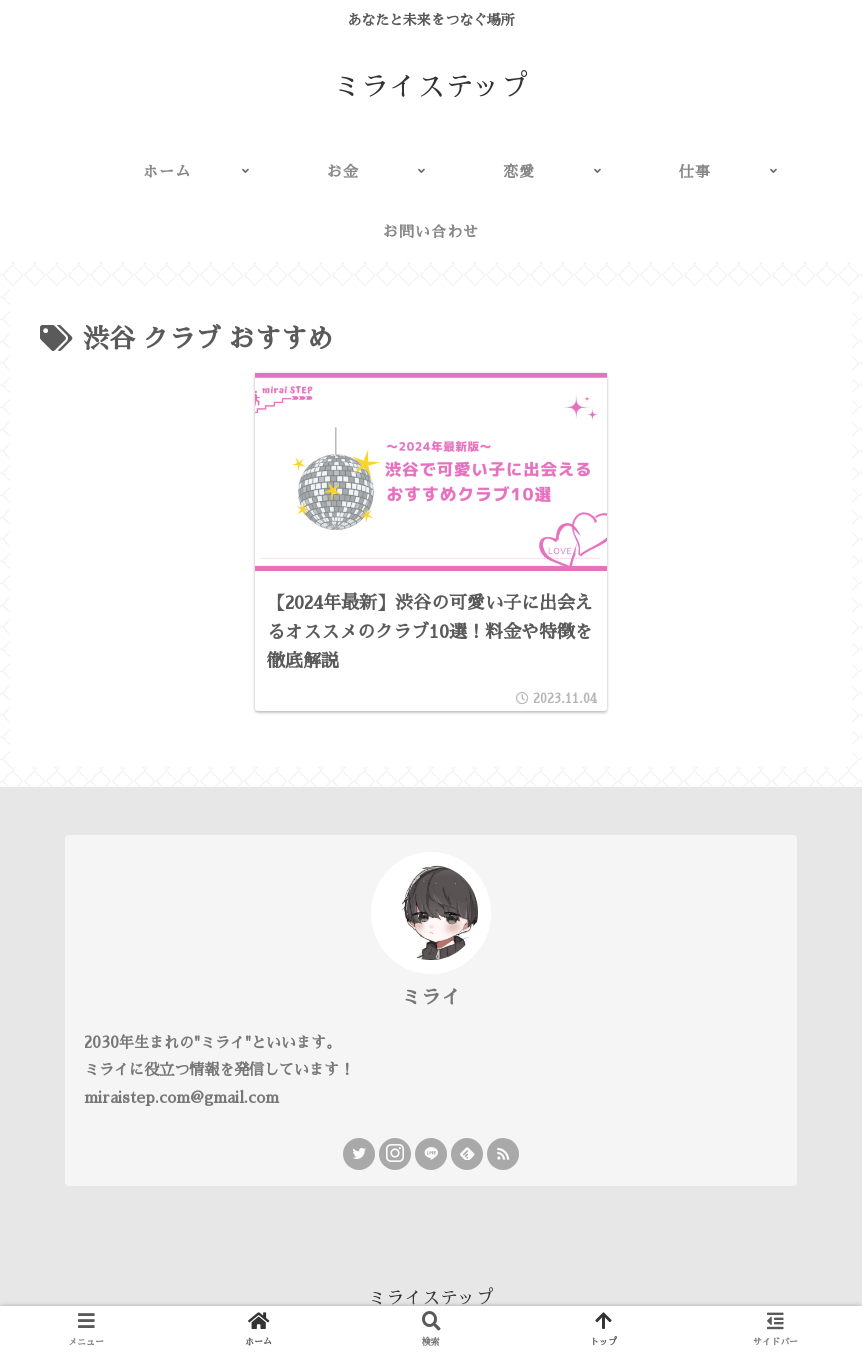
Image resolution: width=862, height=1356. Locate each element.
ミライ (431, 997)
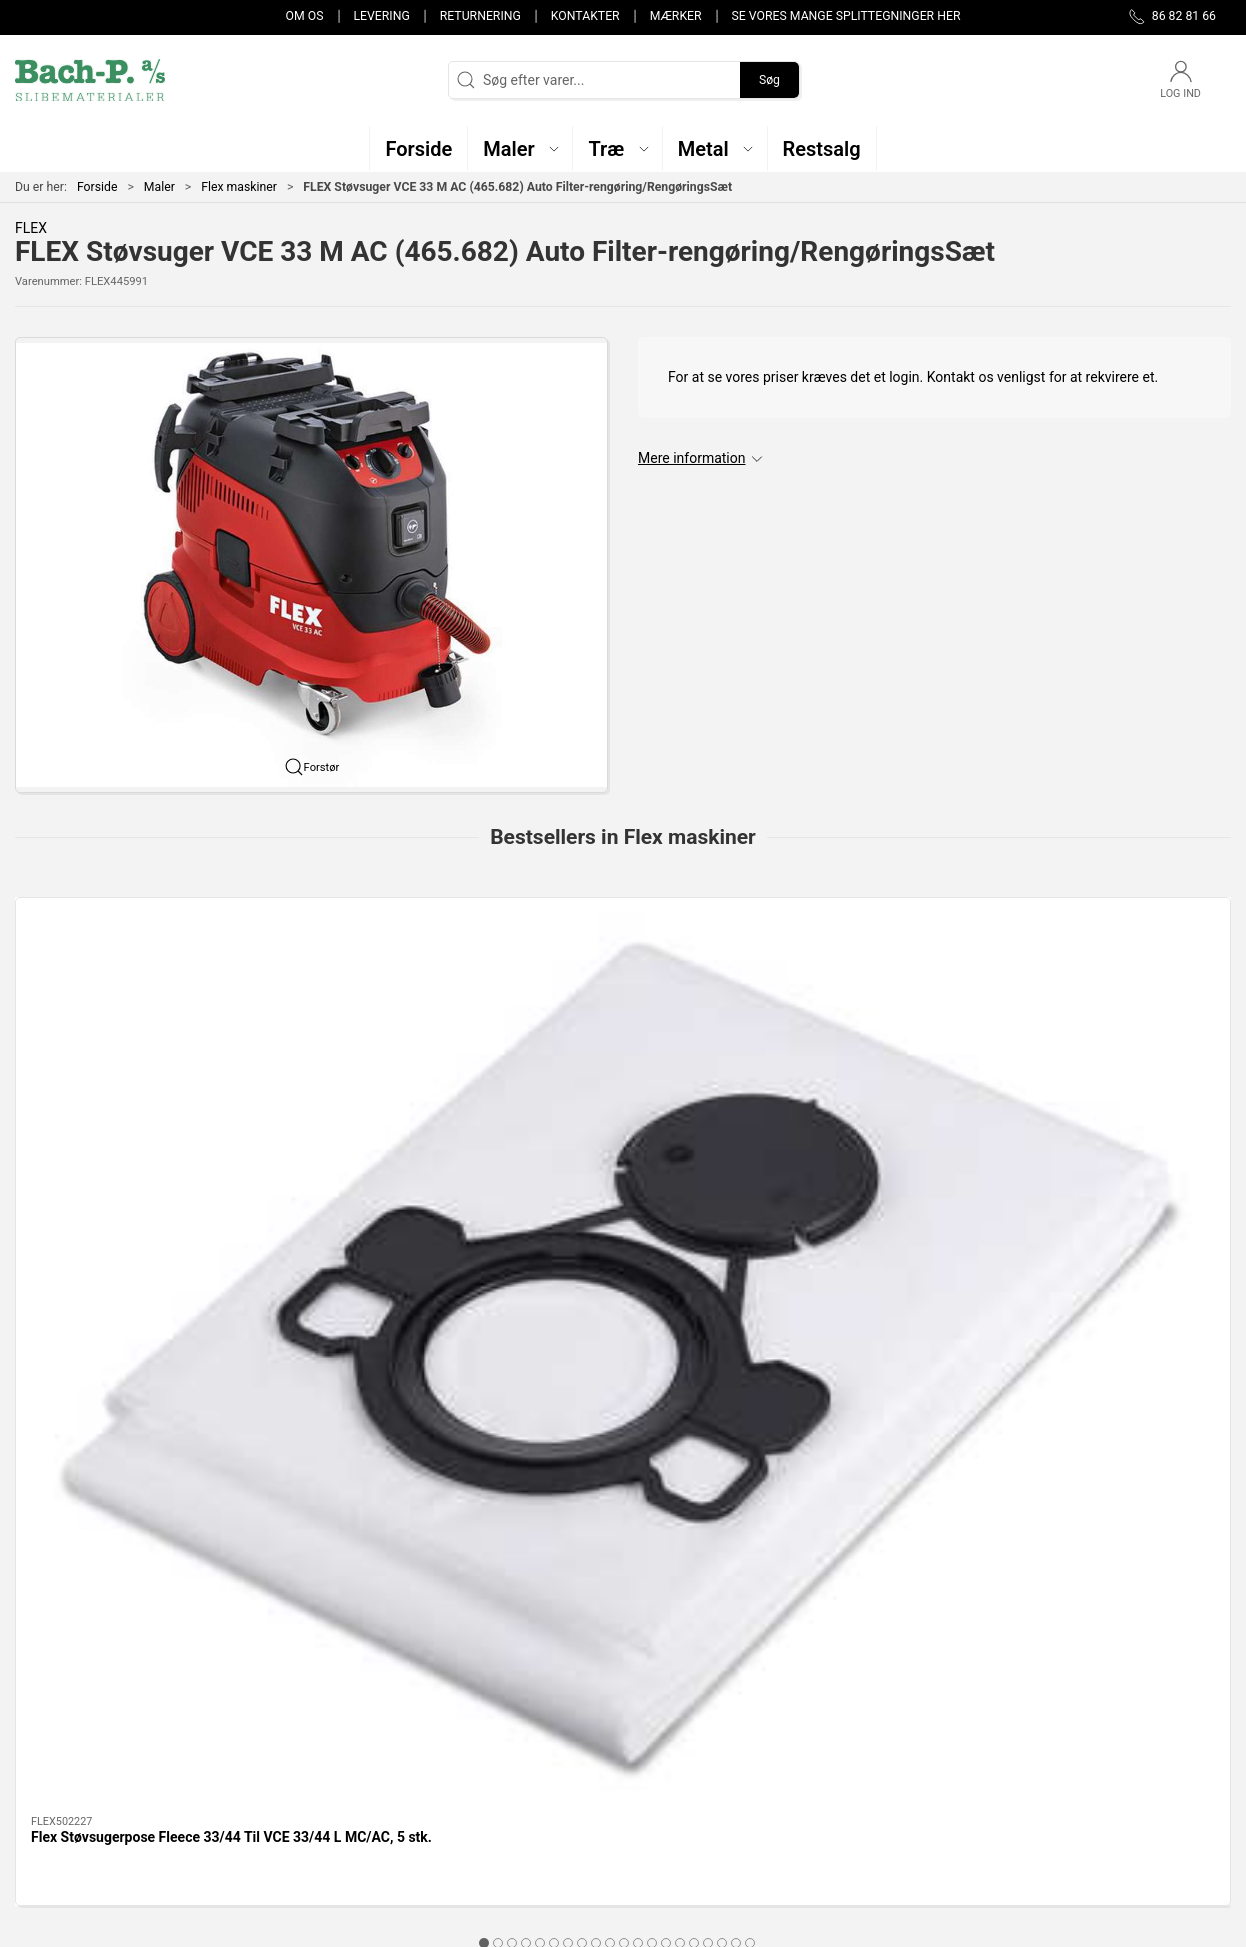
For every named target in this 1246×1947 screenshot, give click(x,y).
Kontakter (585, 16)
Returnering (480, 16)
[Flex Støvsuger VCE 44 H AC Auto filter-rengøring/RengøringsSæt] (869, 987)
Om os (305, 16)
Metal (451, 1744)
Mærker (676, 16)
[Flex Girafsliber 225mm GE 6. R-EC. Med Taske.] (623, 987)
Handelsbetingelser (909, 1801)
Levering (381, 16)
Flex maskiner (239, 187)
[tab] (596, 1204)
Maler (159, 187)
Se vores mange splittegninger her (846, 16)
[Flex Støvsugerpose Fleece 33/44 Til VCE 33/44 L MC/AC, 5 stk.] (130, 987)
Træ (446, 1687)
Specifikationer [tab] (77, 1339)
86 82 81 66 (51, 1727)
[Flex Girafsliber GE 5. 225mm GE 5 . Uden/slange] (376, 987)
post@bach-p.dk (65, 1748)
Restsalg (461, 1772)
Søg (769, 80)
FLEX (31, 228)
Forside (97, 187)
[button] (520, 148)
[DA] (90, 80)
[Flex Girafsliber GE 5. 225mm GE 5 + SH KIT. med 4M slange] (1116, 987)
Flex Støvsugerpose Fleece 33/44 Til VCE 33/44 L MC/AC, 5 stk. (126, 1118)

· · · · ·

**Brief:**
Reproduce every line of the data above word for word, omitting the pictures.

**Worked solution:**
Image resolution: width=862, height=1356. Locate each element.
ミライ (431, 997)
For every named target in this 1246×1947 screenshot, give click(x,y).
Kontakter (585, 16)
Returnering (480, 16)
[Flex Støvsuger VCE 44 H AC Auto filter-rengøring/RengøringsSæt] (869, 987)
Om os (305, 16)
Metal (451, 1744)
Mærker (676, 16)
[Flex Girafsliber 225mm GE 6. R-EC. Med Taske.] (623, 987)
Handelsbetingelser (909, 1801)
Levering (381, 16)
Flex maskiner (239, 187)
[tab] (596, 1204)
Maler (159, 187)
Se vores mange splittegninger her (846, 16)
[Flex Støvsugerpose Fleece 33/44 Til VCE 33/44 L MC/AC, 5 stk.] (130, 987)
Træ (446, 1687)
Specifikationer [tab] (77, 1339)
86 82 81 66 (51, 1727)
[Flex Girafsliber GE 5. 225mm GE 5 . Uden/slange] (376, 987)
post@bach-p.dk (65, 1748)
Restsalg (461, 1772)
Søg (769, 80)
FLEX (31, 228)
Forside (97, 187)
[button] (520, 148)
[DA] (90, 80)
[Flex Girafsliber GE 5. 225mm GE 5 + SH KIT. med 4M slange] (1116, 987)
Flex Støvsugerpose Fleece 33/44 Til VCE 33/44 L MC/AC, 5 stk. (126, 1118)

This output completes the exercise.